▶ [OBJECTIVE]: Convert the stretch of the records from the line containing "Where should I click to: Click the Name" through the end of the records into a numbered list, skipping blank lines. Include both ends and nothing outside that stretch.

Element lookup records:
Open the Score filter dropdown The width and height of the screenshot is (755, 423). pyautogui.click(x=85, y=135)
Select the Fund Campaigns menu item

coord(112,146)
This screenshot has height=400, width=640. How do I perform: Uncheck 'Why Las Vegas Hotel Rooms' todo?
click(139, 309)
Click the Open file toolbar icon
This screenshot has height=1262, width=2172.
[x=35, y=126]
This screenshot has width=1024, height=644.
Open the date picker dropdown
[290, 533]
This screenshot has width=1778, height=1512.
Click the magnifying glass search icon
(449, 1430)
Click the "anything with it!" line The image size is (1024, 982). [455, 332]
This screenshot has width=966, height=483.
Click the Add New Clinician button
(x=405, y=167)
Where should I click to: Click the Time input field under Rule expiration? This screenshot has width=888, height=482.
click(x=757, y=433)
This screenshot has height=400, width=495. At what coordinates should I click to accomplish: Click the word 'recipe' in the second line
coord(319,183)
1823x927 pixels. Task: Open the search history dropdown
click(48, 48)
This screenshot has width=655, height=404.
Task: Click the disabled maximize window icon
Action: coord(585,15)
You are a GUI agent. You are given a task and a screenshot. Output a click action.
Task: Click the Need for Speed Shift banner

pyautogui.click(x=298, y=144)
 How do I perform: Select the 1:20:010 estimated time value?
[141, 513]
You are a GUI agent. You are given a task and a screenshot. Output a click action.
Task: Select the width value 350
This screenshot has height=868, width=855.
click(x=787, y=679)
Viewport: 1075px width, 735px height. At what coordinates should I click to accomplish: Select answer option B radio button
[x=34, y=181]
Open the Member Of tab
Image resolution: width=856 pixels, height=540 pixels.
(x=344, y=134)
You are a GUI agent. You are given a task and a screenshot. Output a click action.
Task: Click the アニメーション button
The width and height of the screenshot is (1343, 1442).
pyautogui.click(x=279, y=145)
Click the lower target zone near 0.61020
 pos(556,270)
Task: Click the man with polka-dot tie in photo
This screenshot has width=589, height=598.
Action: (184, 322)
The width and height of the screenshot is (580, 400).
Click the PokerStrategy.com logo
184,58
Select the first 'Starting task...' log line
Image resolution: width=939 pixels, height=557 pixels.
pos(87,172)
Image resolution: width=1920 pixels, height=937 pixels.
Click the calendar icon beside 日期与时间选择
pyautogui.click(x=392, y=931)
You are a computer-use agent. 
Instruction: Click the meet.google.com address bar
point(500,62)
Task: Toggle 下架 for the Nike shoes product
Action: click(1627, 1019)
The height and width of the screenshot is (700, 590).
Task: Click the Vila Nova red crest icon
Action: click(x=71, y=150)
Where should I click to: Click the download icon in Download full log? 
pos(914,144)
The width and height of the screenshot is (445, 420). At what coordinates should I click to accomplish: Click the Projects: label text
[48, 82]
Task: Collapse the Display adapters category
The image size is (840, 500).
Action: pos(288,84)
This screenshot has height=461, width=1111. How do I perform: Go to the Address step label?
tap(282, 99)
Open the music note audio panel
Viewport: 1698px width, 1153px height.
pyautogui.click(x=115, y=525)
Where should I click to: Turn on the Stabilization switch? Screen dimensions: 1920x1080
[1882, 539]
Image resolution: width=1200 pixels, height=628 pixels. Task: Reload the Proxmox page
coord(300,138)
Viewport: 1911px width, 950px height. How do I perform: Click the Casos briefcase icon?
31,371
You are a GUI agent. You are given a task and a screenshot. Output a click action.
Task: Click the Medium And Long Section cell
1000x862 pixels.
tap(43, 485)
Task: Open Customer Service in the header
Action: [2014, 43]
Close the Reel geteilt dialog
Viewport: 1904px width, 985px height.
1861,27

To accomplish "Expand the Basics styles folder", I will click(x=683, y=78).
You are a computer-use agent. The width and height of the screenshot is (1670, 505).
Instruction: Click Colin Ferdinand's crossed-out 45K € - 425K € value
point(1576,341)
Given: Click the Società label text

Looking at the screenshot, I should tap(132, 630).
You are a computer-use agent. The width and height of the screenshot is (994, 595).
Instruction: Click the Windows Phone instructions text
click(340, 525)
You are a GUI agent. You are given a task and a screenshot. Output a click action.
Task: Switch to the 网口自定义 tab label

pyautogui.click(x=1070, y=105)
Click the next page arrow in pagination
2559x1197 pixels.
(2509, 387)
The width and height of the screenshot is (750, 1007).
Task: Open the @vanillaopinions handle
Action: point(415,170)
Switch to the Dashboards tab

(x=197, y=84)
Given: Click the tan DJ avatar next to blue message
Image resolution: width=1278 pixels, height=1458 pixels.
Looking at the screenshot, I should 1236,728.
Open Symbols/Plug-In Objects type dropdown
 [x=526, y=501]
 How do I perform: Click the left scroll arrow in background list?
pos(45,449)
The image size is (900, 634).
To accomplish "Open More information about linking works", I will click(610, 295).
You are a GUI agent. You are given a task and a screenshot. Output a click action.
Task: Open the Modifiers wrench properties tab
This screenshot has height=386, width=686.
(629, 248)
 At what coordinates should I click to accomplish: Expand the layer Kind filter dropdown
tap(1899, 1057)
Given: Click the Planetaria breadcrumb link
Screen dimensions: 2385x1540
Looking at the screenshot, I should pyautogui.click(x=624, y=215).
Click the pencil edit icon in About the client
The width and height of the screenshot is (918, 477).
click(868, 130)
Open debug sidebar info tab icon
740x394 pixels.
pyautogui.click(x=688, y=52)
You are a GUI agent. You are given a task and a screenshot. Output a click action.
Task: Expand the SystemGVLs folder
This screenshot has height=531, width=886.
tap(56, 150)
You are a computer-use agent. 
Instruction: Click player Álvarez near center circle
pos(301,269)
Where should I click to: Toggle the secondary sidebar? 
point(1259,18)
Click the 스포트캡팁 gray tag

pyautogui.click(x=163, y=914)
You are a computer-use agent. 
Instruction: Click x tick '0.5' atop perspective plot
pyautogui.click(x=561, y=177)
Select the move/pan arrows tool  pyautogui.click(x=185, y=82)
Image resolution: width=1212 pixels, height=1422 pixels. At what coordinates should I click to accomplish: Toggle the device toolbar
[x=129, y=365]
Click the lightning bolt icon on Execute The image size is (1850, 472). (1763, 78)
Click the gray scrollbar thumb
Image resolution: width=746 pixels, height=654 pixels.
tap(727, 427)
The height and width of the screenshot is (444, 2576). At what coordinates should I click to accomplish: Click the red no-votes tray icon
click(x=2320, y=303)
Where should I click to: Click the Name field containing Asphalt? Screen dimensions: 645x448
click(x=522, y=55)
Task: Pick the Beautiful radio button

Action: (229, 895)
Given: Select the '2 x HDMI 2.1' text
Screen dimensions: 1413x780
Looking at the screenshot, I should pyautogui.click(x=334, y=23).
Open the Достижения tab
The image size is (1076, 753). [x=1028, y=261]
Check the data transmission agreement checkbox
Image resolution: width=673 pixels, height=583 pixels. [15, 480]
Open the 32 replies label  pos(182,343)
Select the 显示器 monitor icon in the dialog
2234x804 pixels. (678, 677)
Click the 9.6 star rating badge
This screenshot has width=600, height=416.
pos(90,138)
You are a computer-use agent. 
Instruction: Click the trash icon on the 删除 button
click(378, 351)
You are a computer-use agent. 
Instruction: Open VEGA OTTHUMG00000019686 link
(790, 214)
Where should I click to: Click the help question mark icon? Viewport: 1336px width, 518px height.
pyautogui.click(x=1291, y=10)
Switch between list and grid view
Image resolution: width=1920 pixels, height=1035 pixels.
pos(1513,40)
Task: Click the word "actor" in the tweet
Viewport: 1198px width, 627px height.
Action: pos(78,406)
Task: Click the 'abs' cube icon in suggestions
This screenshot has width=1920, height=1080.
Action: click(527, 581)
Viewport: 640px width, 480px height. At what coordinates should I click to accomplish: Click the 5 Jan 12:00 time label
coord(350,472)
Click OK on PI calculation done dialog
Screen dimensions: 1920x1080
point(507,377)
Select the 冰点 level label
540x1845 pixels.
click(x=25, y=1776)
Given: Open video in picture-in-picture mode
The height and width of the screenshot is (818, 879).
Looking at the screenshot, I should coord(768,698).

▶ [ANSWER TO THIS EXERCISE]:
1. Where should I click to: Click the Name field containing Asphalt? Screen dimensions: 645x448
2. click(x=522, y=55)
3. Task: Pick the Beautiful radio button
4. Action: (229, 895)
5. Given: Select the '2 x HDMI 2.1' text
6. Screen dimensions: 1413x780
7. Looking at the screenshot, I should pyautogui.click(x=334, y=23).
8. Open the Достижения tab
9. The image size is (1076, 753). [x=1028, y=261]
10. Check the data transmission agreement checkbox
11. Image resolution: width=673 pixels, height=583 pixels. [15, 480]
12. Open the 32 replies label  pos(182,343)
13. Select the 显示器 monitor icon in the dialog
14. 2234x804 pixels. (678, 677)
15. Click the 9.6 star rating badge
16. This screenshot has width=600, height=416.
17. pos(90,138)
18. You are a computer-use agent. 
19. Instruction: Click the trash icon on the 删除 button
20. click(378, 351)
21. You are a computer-use agent. 
22. Instruction: Open VEGA OTTHUMG00000019686 link
23. (790, 214)
24. Where should I click to: Click the help question mark icon? Viewport: 1336px width, 518px height.
25. pyautogui.click(x=1291, y=10)
26. Switch between list and grid view
27. Image resolution: width=1920 pixels, height=1035 pixels.
28. pos(1513,40)
29. Task: Click the word "actor" in the tweet
30. Viewport: 1198px width, 627px height.
31. Action: pos(78,406)
32. Task: Click the 'abs' cube icon in suggestions
33. This screenshot has width=1920, height=1080.
34. Action: click(527, 581)
35. Viewport: 640px width, 480px height. At what coordinates should I click to accomplish: Click the 5 Jan 12:00 time label
36. coord(350,472)
37. Click OK on PI calculation done dialog
38. Screen dimensions: 1920x1080
39. point(507,377)
40. Select the 冰点 level label
41. 540x1845 pixels.
42. click(x=25, y=1776)
43. Given: Open video in picture-in-picture mode
44. The height and width of the screenshot is (818, 879).
45. Looking at the screenshot, I should coord(768,698).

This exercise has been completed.